## THE PROBLEM
Below are records to be output exactly, every one of them.

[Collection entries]
------------------------------
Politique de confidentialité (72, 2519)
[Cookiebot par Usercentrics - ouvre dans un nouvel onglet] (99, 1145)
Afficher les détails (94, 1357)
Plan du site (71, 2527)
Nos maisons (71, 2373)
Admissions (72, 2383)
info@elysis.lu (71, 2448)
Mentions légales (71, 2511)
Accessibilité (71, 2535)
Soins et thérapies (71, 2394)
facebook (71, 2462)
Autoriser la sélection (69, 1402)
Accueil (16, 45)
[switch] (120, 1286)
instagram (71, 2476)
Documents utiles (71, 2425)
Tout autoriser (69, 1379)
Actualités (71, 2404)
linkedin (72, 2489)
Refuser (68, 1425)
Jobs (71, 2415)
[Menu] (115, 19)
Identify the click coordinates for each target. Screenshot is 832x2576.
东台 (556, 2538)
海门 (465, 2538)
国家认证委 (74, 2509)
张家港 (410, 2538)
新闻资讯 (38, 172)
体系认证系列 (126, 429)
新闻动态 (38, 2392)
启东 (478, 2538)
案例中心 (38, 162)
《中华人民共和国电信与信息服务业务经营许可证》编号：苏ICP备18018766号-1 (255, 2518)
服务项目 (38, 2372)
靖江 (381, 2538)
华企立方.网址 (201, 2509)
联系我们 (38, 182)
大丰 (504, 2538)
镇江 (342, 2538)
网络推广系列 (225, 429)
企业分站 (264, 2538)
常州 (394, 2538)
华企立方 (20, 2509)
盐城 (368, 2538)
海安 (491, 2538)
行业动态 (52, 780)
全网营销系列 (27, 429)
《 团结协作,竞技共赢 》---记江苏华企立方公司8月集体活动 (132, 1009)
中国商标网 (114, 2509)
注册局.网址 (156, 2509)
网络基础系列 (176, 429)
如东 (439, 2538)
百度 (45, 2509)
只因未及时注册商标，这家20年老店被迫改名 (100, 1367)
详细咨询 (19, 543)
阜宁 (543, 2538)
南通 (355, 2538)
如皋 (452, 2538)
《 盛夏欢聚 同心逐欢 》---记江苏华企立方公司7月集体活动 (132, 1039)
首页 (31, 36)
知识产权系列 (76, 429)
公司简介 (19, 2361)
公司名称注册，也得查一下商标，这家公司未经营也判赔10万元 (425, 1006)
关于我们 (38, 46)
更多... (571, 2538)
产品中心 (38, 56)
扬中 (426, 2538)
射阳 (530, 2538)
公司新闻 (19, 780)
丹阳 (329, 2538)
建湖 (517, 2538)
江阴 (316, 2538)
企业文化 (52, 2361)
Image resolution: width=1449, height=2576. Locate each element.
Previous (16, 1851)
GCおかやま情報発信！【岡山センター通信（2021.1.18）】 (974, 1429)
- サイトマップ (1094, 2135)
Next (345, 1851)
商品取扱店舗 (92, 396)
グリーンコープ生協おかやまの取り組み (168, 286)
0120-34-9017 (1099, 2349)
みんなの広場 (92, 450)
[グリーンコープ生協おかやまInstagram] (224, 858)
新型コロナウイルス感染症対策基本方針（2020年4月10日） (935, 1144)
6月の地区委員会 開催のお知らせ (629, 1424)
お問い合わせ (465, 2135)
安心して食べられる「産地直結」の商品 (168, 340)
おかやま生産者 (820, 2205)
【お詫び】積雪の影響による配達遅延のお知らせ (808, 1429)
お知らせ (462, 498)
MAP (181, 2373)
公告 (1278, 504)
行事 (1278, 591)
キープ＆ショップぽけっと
------------------------------
## RESPONSE
Politique de confidentialité (72, 2519)
[Cookiebot par Usercentrics - ouvre dans un nouvel onglet] (99, 1145)
Afficher les détails (94, 1357)
Plan du site (71, 2527)
Nos maisons (71, 2373)
Admissions (72, 2383)
info@elysis.lu (71, 2448)
Mentions légales (71, 2511)
Accessibilité (71, 2535)
Soins et thérapies (71, 2394)
facebook (71, 2462)
Autoriser la sélection (69, 1402)
Accueil (16, 45)
[switch] (120, 1286)
instagram (71, 2476)
Documents utiles (71, 2425)
Tout autoriser (69, 1379)
Actualités (71, 2404)
linkedin (72, 2489)
Refuser (68, 1425)
Jobs (71, 2415)
[Menu] (115, 19)
Identify the click coordinates for each target. Screenshot is 832x2576.
东台 (556, 2538)
海门 (465, 2538)
国家认证委 (74, 2509)
张家港 (410, 2538)
新闻资讯 (38, 172)
体系认证系列 (126, 429)
新闻动态 (38, 2392)
启东 (478, 2538)
案例中心 (38, 162)
《中华人民共和国电信与信息服务业务经营许可证》编号：苏ICP备18018766号-1 (255, 2518)
服务项目 (38, 2372)
靖江 (381, 2538)
华企立方.网址 (201, 2509)
联系我们 (38, 182)
大丰 (504, 2538)
镇江 (342, 2538)
网络推广系列 (225, 429)
企业分站 (264, 2538)
常州 (394, 2538)
华企立方 (20, 2509)
盐城 (368, 2538)
海安 (491, 2538)
行业动态 (52, 780)
全网营销系列 (27, 429)
《 团结协作,竞技共赢 》---记江苏华企立方公司8月集体活动 (132, 1009)
中国商标网 (114, 2509)
注册局.网址 (156, 2509)
网络基础系列 (176, 429)
如东 (439, 2538)
百度 (45, 2509)
只因未及时注册商标，这家20年老店被迫改名 (100, 1367)
详细咨询 (19, 543)
阜宁 (543, 2538)
南通 (355, 2538)
如皋 (452, 2538)
《 盛夏欢聚 同心逐欢 》---记江苏华企立方公司7月集体活动 (132, 1039)
首页 (31, 36)
知识产权系列 (76, 429)
公司简介 (19, 2361)
公司名称注册，也得查一下商标，这家公司未经营也判赔10万元 (425, 1006)
关于我们 (38, 46)
更多... (571, 2538)
产品中心 (38, 56)
扬中 (426, 2538)
射阳 (530, 2538)
公司新闻 (19, 780)
丹阳 (329, 2538)
建湖 (517, 2538)
江阴 (316, 2538)
企业文化 (52, 2361)
Image resolution: width=1449, height=2576. Locate each element.
Previous (16, 1851)
GCおかやま情報発信！【岡山センター通信（2021.1.18）】 (974, 1429)
- サイトマップ (1094, 2135)
Next (345, 1851)
商品取扱店舗 (92, 396)
グリーンコープ生協おかやまの取り組み (168, 286)
0120-34-9017 (1099, 2349)
みんなの広場 (92, 450)
[グリーンコープ生協おかやまInstagram] (224, 858)
新型コロナウイルス感染症対策基本方針（2020年4月10日） (935, 1144)
6月の地区委員会 開催のお知らせ (629, 1424)
お問い合わせ (465, 2135)
安心して食べられる「産地直結」の商品 (168, 340)
おかやま生産者 (820, 2205)
【お詫び】積雪の影響による配達遅延のお知らせ (808, 1429)
お知らせ (462, 498)
MAP (181, 2373)
公告 (1278, 504)
行事 (1278, 591)
キープ＆ショップぽけっと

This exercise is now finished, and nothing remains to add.